Sure hope Yancey and the others have found the
real
Chess by now, wherever the Enemy might’ve stashed him — that they have a plan to go with that idea, too, if and when . . .
    Up on stage, Langobard raised “his” new Manifold to the light, admiring its shine. A second later, however, he almost dropped the thing as though burned — for it had begun to twist in his hand, buzzing waspish, mercury popping like it wanted to escape.
    “The hell — ?” was all he had time for.
    Outside, the thunder cracked like God’s own whip, shaking Nazarene Hall to its foundations. And between them, on the table, a noise rose up that Morrow’d hoped never to hear again: ticking and chattering, magnified by fifty-odd. The Manifolds themselves, rattling like bees in a sack.
    “. . . what?” This from the Reverend Catlin, still left off to one side, pathetic in his lack of practical understanding. But the rest of them knew better.
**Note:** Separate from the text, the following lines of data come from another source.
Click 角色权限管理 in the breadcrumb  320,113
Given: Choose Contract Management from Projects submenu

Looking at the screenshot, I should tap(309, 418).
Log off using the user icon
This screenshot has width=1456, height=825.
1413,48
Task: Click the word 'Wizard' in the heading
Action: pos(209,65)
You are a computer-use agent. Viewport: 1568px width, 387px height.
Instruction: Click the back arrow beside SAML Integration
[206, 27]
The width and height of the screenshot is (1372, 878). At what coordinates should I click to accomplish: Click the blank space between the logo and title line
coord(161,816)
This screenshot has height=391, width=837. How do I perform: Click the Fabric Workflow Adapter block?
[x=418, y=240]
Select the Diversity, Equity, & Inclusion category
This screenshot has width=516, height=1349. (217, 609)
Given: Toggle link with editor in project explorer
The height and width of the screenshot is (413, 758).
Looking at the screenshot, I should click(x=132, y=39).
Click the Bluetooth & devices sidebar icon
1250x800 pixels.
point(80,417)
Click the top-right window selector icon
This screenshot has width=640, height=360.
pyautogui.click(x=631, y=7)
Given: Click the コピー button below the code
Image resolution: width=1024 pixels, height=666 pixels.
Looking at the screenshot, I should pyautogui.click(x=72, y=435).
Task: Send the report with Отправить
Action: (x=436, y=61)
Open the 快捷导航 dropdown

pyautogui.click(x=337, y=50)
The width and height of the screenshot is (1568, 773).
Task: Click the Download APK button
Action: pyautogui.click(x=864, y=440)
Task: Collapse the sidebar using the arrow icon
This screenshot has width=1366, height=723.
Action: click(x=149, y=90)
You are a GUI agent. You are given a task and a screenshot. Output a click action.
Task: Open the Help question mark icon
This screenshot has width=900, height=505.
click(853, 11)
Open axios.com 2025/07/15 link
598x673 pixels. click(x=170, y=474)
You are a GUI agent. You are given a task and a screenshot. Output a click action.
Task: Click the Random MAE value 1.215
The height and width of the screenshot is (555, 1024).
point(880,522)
    “Hexation,” was all Sophy Love said, folding her little boy close. While Morrow just shifted back into fighting stance, one hand automatically going to his gun.
    It’s on
, he thought. And ran for the door.

CHAPTER FIVE
    Atop Hex City’s southernmost ramparts with Fennig at his elbow, Reverend Rook looked down on a four-foot-wide bowl that had been made by hexation-gloved hands digging up the stone like wet clay, tossing it pell-mell over the edge to shatter. Then filled by bucket after bucket hauled laboriously up from the city’s wells — that part had to be done
without
magic, the man who’d designed it had told them, or the reflections it cast would be false, and therefore impotent.
    The water must be a mirror, the mirror an eye, without flaw or artifice. It is known, barbarians. Everywhere, it is known! All civilized places, at least.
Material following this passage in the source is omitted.